In putting together this effect I tried both Ableton Live and VDMX to no avail. Both programs were able to send the correct values over the right midi channels, but the VJX control I’m trying to achieve requires sending of distinct CC messages for very precise, quick switching. If I’m aiming for “proper” one-camera-per-frame bullet time, that’s one input every 40 milliseconds. To use 8 cameras I also have to switch inputs for each layer. This switching causes a 2-3 frame freeze on the input – as it puts the video stream in sync – so layer inputs need to be switched when that layer isn’t “active” and currently visible.

These constraints led me to Max/MSP, mostly because I had a review copy already installed on my machine. I’d read through some of the tutorials, but never actually attempted to program anything with Max. So this afternoon was spent traipsing through documentation, patching, and testing. After several near-misses and a realization that I wouldn’t be able to achieve an elegant solution without wasting time studying, I went back and created a brute-force solution using the modules I understood.

(Possibly NSFW due to excessively hacky code)

vixid sequence manual 16.jpg

I know, it’s frightening, but it’s my first, and it most definitely works.
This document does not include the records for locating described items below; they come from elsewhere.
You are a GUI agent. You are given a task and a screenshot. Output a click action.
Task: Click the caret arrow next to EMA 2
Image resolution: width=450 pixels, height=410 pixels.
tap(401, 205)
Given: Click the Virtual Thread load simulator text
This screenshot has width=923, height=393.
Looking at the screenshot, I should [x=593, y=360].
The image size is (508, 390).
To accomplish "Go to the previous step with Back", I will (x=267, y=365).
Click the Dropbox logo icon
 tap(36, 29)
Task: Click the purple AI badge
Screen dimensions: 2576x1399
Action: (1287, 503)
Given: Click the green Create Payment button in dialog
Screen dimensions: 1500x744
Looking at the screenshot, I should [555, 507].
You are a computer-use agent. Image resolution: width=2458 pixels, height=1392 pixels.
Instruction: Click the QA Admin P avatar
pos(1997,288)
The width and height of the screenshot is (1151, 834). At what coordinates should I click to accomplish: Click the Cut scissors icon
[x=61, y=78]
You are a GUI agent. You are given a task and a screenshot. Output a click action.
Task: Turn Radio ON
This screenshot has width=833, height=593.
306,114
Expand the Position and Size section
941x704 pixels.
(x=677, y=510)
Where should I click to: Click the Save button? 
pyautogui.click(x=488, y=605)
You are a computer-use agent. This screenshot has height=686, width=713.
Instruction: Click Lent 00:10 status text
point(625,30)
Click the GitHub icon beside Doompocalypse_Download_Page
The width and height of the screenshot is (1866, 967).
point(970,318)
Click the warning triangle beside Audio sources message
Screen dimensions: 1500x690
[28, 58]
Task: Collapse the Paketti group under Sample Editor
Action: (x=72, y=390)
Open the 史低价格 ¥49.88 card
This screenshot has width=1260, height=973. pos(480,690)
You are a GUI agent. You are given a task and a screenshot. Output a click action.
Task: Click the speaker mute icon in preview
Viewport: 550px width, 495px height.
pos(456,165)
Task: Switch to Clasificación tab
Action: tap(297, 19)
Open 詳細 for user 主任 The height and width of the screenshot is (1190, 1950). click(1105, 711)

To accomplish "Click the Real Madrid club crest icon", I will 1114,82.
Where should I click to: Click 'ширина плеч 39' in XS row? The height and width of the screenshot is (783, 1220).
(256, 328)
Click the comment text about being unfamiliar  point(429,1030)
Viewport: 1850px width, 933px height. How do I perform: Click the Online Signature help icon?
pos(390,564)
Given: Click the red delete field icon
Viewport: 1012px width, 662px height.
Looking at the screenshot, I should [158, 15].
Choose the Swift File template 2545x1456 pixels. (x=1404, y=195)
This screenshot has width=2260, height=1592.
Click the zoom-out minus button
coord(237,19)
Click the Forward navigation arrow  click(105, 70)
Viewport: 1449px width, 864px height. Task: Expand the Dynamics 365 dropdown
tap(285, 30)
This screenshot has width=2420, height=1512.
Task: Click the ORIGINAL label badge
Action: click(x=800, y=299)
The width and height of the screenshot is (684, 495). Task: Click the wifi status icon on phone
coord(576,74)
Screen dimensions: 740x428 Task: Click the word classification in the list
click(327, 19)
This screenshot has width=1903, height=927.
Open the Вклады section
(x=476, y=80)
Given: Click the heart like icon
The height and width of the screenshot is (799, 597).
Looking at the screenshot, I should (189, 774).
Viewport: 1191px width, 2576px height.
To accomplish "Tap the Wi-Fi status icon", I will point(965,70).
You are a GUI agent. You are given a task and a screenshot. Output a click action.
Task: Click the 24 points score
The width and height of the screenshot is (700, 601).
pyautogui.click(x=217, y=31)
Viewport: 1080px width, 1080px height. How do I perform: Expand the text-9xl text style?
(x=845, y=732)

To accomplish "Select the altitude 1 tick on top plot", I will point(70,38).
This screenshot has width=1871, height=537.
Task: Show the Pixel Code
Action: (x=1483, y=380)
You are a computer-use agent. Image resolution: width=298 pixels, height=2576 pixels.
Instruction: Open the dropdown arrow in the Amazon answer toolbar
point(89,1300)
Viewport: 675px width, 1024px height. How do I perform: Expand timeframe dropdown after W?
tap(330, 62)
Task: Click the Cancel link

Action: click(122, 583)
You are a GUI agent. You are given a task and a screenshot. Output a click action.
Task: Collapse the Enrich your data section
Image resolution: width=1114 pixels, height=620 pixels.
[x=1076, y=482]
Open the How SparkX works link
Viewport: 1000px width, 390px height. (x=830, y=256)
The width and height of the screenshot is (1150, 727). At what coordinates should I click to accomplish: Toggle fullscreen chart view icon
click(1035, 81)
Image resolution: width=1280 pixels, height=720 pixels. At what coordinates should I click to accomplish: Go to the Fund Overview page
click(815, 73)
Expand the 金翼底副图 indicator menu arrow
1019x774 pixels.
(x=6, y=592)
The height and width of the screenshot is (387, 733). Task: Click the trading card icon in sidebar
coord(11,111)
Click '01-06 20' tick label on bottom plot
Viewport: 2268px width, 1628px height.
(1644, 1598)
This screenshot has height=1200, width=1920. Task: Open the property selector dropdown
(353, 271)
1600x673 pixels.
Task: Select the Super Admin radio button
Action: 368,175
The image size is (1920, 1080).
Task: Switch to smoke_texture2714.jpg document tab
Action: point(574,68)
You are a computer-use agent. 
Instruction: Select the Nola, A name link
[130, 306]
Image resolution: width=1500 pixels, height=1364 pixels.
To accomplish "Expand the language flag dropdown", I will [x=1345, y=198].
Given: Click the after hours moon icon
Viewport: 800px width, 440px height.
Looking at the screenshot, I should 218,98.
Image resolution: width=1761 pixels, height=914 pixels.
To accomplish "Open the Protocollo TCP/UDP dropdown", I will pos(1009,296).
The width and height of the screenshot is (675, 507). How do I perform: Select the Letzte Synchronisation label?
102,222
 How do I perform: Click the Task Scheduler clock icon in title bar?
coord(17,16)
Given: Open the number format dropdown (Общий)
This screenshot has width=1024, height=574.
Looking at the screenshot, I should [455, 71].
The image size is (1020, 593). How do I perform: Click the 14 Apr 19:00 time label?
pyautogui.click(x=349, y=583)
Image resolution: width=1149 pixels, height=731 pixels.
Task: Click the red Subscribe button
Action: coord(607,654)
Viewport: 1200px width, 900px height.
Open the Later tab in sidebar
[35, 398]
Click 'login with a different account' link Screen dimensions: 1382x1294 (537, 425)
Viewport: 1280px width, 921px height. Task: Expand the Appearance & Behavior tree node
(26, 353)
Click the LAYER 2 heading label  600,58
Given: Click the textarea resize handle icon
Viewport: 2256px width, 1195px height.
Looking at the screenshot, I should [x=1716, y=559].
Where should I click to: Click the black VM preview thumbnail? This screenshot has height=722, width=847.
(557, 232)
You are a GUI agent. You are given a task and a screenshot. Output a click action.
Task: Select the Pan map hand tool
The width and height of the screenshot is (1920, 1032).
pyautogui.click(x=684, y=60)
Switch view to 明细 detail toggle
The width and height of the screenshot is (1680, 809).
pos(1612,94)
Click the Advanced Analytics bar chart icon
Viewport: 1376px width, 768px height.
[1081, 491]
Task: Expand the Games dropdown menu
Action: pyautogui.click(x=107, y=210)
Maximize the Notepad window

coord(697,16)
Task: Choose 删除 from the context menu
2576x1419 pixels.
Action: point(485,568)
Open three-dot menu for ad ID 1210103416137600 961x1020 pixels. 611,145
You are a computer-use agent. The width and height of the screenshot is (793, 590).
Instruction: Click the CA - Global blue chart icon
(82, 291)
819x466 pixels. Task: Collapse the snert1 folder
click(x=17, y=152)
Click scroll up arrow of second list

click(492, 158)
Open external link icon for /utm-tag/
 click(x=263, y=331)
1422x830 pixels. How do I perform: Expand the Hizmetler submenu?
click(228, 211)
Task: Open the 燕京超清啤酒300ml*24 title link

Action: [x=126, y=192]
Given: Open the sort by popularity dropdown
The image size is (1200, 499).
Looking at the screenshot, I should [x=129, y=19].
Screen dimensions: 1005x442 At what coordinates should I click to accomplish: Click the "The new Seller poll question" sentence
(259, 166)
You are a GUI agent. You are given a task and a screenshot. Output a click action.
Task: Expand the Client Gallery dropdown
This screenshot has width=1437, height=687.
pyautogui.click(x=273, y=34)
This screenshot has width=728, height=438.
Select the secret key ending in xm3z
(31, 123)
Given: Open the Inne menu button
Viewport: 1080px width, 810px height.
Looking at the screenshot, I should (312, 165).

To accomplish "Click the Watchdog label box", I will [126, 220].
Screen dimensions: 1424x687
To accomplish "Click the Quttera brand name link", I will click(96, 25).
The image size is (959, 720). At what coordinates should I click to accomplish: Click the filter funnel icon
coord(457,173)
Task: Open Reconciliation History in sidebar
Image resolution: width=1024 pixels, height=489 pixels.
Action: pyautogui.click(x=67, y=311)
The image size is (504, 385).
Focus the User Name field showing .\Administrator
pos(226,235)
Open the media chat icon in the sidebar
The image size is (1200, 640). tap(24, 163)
The controls being sent go like this:

Put Track 1 on top, Select Input 1 on Track 4.
Put Track 2 on top, Select Input 2 on Track 1.
Put Track 3 on top, Select Input 2 on Track 2.
Put Track 4 on top, Select Input 2 on Track 3.
Put Track 1 on top, Select Input 2 on Track 4.
Put Track 2 on top, Select Input 1 on Track 1.
Put Track 3 on top, Select Input 1 on Track 2.
Put Track 4 on top, Select Input 1 on Track 3.
(To learn how the VJX Tracks and Inputs work, watch Vixid101)

The input switching happens immediately after the track has been hidden. This is to give as much time as possible for the new input to sync. The top slider is used to set the metronome time, which controls the interval between messages. For initial setup and coding I put cards numbered 1-8 in front of the cameras, so I could quickly see if things were happening in the correct order. Decreasing the metronome time to output a blur of images, I recorded the video through my Blackmagic Intensity Pro so I could step through frame by frame.

(Download the original file to be able to step through frame-by-frame)

At this stage, the fastest consistent switching I can achieve is around 100ms (3 frames) per camera. Below this speed I start to get duplicate frames, skipped inputs and other unfortunate glitches. I’m not sure if this is due to latency in Max, the midi coming from my battered BCR2000, or the security cameras’ dodgy signals, but I have it on good authority that the VJX should technically be able to do frame-by-frame switching, so we’ll see what happens with some more decent gear, setup time, and patching prowess.

Roughness aside, this really is a powerful technique, both for live and studio use, and it’s not just relevant to Vixid-owners. The Edirol V8 – while considerably less flexible – has midi capabilities, and should be able to achieve something similar. I’ll be trying some more variations on this theme, and expanding to the full 16 cameras as well.